We recorded electroencephalogram (EEG) and simultaneously documented the state of both eyelids during sleep and wakefulness in a sub-adult male white whale over a 4-day-period. We showed that the white whale was the fifth species of Cetaceans, which exhibits unihemispheric slow wave sleep. We found that the eye contralateral to the sleeping hemisphere in this whale was usually closed (right eye, 52% of the total sleep time in the contralateral hemisphere; left eye, 40%) or in an intermediate state (31 and 46%, respectively) while the ipsilateral eye was typically open (89 and 80%). Episodes of bilateral eye closure in this whale occupied less than 2% of the observation time and were usually recorded during waking (49% of the bilateral eye closure time) or low amplitude sleep (48%) and rarely in high amplitude sleep (3%).
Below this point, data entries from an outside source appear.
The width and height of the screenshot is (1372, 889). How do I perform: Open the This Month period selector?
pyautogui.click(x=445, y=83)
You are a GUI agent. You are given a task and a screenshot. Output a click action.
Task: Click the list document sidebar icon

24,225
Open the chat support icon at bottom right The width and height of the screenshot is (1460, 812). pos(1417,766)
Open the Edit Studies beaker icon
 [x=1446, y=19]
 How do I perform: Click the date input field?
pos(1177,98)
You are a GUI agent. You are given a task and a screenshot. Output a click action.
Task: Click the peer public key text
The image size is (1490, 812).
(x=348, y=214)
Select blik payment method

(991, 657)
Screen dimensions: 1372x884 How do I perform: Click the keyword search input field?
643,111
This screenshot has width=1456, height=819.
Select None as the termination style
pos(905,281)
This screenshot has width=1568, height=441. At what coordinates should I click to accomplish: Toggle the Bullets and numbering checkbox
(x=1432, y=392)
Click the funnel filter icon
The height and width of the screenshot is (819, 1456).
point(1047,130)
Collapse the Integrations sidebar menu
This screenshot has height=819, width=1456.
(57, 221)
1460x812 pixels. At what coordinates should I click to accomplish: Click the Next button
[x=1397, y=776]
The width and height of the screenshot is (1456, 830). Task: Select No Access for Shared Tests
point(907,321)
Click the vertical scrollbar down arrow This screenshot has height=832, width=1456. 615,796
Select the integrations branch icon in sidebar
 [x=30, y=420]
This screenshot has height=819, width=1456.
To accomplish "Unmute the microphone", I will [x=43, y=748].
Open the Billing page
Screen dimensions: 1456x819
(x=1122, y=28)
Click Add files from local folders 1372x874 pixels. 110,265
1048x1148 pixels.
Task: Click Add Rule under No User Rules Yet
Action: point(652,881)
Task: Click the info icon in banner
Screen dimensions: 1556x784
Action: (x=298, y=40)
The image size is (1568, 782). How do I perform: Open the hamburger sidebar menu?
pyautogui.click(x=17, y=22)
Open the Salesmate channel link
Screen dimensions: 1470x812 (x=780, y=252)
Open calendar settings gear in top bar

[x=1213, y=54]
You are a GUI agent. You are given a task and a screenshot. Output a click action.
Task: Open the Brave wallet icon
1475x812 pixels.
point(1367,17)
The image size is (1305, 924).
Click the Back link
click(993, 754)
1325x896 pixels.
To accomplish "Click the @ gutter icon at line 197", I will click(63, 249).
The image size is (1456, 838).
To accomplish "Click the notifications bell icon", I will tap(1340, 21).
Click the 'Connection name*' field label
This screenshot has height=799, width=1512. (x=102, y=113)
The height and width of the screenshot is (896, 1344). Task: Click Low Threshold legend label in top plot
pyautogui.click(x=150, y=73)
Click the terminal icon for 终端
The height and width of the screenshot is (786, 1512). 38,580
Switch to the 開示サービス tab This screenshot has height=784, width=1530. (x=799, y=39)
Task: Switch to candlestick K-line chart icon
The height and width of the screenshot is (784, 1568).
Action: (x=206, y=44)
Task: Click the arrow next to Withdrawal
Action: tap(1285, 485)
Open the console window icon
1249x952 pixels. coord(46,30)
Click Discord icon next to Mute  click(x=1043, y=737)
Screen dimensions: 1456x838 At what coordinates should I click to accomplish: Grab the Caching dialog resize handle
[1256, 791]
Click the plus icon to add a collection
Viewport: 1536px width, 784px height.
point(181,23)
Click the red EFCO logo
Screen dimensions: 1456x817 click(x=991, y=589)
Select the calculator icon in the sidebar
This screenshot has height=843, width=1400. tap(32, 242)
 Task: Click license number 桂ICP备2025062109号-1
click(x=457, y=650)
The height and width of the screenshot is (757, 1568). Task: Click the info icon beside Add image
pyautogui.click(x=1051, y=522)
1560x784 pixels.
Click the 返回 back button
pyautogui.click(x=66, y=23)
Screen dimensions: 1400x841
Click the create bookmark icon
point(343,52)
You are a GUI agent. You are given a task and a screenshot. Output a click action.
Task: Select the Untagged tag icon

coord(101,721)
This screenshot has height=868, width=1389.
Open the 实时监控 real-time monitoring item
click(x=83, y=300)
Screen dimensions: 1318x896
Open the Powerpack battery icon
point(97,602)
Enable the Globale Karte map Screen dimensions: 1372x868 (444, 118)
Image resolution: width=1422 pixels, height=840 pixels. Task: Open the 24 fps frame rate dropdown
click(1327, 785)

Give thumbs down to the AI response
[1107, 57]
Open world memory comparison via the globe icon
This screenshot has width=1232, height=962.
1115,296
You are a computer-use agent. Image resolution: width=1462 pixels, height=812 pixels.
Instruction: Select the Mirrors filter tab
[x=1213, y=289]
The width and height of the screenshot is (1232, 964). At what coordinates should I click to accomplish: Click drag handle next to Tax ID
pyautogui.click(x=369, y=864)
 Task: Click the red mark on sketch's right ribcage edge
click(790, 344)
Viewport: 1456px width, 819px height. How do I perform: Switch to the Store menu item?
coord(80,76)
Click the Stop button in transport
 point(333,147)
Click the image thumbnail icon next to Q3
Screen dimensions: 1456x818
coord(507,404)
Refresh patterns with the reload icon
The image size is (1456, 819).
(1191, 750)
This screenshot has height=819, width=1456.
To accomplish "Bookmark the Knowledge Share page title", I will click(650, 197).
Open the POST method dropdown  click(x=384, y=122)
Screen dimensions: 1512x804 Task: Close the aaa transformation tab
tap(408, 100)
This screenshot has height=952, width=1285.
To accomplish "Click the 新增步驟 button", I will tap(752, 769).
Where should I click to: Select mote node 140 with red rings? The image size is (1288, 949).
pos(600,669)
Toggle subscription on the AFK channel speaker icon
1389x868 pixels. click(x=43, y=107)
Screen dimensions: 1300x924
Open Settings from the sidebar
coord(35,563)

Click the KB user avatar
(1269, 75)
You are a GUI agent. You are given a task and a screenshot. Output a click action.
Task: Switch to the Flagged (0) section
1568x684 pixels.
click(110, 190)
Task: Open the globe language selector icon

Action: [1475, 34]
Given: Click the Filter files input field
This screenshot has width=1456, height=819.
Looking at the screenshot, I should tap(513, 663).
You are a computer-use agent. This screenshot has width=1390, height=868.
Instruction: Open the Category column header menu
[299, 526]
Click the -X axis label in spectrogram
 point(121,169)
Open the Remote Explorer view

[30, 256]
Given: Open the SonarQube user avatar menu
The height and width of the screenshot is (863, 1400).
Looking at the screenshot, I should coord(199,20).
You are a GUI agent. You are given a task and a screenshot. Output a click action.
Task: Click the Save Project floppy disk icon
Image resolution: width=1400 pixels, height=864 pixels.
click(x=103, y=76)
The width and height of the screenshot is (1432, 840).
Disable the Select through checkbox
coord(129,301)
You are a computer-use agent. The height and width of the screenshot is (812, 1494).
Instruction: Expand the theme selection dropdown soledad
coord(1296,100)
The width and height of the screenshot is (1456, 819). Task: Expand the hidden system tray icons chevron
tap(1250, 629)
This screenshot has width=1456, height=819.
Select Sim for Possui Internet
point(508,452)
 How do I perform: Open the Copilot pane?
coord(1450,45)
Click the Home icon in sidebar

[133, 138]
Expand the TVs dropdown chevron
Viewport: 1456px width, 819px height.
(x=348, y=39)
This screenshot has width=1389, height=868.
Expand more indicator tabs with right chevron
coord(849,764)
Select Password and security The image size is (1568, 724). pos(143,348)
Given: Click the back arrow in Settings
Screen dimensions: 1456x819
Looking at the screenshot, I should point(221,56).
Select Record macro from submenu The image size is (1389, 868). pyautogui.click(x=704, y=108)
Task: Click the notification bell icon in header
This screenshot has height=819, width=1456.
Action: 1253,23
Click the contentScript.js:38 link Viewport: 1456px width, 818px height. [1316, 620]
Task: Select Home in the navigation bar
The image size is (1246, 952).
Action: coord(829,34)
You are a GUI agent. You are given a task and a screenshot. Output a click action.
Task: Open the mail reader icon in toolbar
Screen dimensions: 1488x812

In spite of the evident overall relationship between the sleeping hemisphere and eye state, EEG and eye position in this whale could be independent over short time periods (less than 1 min). Therefore, eye state alone may not accurately reflect sleep state in Cetaceans. Our data support the idea that unihemispheric sleep allows Cetaceans to monitor the environment.

Fig. 1.

Relationship between EEG and the state of eyes in a white whale. (A) The state of eyelids and EEG spectral power (1–3 Hz; 5-s epochs) from the two hemispheres (R, right; L, left) in a white whale recorded over a 3-h period. EEG power was normalized as a percentage of the maximal power in each hemisphere during this period. The state of each eye (R, right; L, left) was scored in real time (O, open; I, intermediate; or C, closed) and then categorized for 5-s epochs as described in the text. Note that this compressed figure does not show short lasting changes in eye state. (B) Expansion of the two 2.5-min recordings of the EEG and the state of both eyes. The examples show the EEG asynchrony and parallel changes in eye state recorded in this whale at the times marked as 1 and 2 in Fig. 1A. Note that the EEG does not change immediately with changes in eye position. The right eye did not close during episode 1 and the left eye did not close during episode 2. (C) The average EEG spectral power in the two hemispheres during episodes with unilateral eye opening (LO/RC, left open and right closed; LC/RO, left closed and right open). EEG power was normalized as a percent of the average 1–3 Hz power recorded in each hemisphere during SWS with the contralateral eye closure. Reported values are the means ±S.E. (LO/RC, n = 238 epochs; LC/RO, n = 441 epochs).

Fig. 2.

The state of the eyes during waking and sleep in a white whale. The EEG stage in each hemisphere was scored visually in 30 s. The state of the eyes was sampled in 5-s epochs and then extrapolated for consecutive 30-s epochs. Right and left hemispheric sleep represents unihemispheric SWS or asymmetrical bilateral SWS with a higher voltage EEG in the corresponding hemisphere. Reported values are the numbers of 30-s epochs with a given state of the eyes documented over 2 consecutive days.